# [Reading passage]
+--

I too saw the uproar in the monitor forum a while back and it amazes me what people's perception of venom is.
Many times when people are informed of research like this they respond by giving their own analysis of a bite and the lack of "venom-like" effects. I am not sure exactly what science wants to include for a compound of proteins and enzymes to be venom but I have no clue why the reaction one somewhat large mammal species has needs to be included. If the animal is not eating humans or is not regularly being directly threatened by humans....what possible need for human response to their venom is there.
Another thing constantly brought up is the toxicity of human saliva. People automatically think since we have evidence which allows us to "technically" call bearded dragons venomous...we can therefore call humans venomous because they have toxic saliva (as well).
What is often missed are the elements which make these animals toxic. Human saliva does not have for example...neurotoxins. The toxins our lovely herps have which makes it venom includes proteins which serve a direct purpose to target an area of a body and serve to shut it down. The specific purpose these proteins and enzymes serve is to aid in subduing the prey. Yes, there are degestive qualities in both saliva and venom but the action of specifically targeting a system in an animals body to aid in capture is both lacking of human saliva and important in venom. At least this is what my simple mind sees.
Another thing which I saw quite a bit was fear in legislation because of this research. People fear if they accept this research then legislators will consider a bearded dragon as venomous and therefore harmful. Fear of our government should certainly not be a reason to further our knowledge of an animal. This seems like it should be a change in how we govern...not what we research. Besides...polititians are human too and capable of understanding relative danger. I noticed Dr. Fry made an attempt to assure these findings make no impact on the relative danger to humans.

+--

Continue the forum post about lizard venom from where it stops, in the same voice.

(Rows drawn from a dataset)
+--

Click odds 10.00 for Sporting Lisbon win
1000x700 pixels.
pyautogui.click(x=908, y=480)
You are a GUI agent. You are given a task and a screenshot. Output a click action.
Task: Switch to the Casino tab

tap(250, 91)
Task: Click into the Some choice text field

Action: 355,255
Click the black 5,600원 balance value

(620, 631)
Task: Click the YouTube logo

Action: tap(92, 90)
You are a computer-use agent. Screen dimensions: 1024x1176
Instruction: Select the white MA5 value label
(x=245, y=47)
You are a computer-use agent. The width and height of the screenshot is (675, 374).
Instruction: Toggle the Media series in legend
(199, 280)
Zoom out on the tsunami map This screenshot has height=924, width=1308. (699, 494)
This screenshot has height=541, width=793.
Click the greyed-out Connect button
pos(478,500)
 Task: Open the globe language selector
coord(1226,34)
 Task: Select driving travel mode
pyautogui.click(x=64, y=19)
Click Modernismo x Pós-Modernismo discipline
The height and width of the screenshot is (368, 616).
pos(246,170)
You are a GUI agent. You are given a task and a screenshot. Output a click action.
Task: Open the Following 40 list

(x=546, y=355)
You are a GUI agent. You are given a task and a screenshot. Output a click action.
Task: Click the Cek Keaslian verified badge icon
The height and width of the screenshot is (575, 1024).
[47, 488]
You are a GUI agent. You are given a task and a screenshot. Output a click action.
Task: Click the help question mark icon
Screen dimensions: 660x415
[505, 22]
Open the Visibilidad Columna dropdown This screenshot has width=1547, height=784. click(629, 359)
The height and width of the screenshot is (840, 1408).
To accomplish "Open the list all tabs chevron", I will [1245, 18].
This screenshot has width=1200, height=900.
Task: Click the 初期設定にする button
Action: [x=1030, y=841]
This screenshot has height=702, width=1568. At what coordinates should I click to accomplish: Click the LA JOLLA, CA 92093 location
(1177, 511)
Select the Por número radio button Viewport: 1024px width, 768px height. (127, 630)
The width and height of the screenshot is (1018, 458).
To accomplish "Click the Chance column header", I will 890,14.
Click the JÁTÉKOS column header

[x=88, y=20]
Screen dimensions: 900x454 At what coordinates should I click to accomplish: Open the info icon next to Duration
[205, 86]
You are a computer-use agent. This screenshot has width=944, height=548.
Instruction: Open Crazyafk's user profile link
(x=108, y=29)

+--

# [Your response]
I think these new findings are "very cool." People really should take it for what it’s worth and quit looking at things which do not matter. We knew colubrids had these glands a long time ago. When the name duvernoys gland was used more people were ok with it because it was just "toxic properties in their saliva". When more information on the specific actions these "properties" serve was put out into the open...some people literally got angry or upset.
Am I missing something?
We found the venom glands in many colubrids are capable of more than we thought and lizards have similar glands...how is this controversial?
I guess many people do not want to look at things differently than how they learned them the first time. This is why many people cannot stand taxonomists. But if we never found new evidence which made us look at things differently then we would not cure any diseases. I think we are a little behind on curing diseases anyway. Since Polio I have a hard time thinking of big diseases which were cured.
These are my thoughts on the topic. Thank you Ian for bringing it up again because I want to hear more cool stuff about it and I didn't want to be blamed for any chaos like the monitor forum had. I would hate to see such neat information be pushed out of forums because it is viewed like the venomoid issue.
Sorry for adding more than my humble thoughts on this. If my perception of this is off please correct me. I am young and far from understanding the complexities of venom. This is just what I see and nobody has directed me to any other light.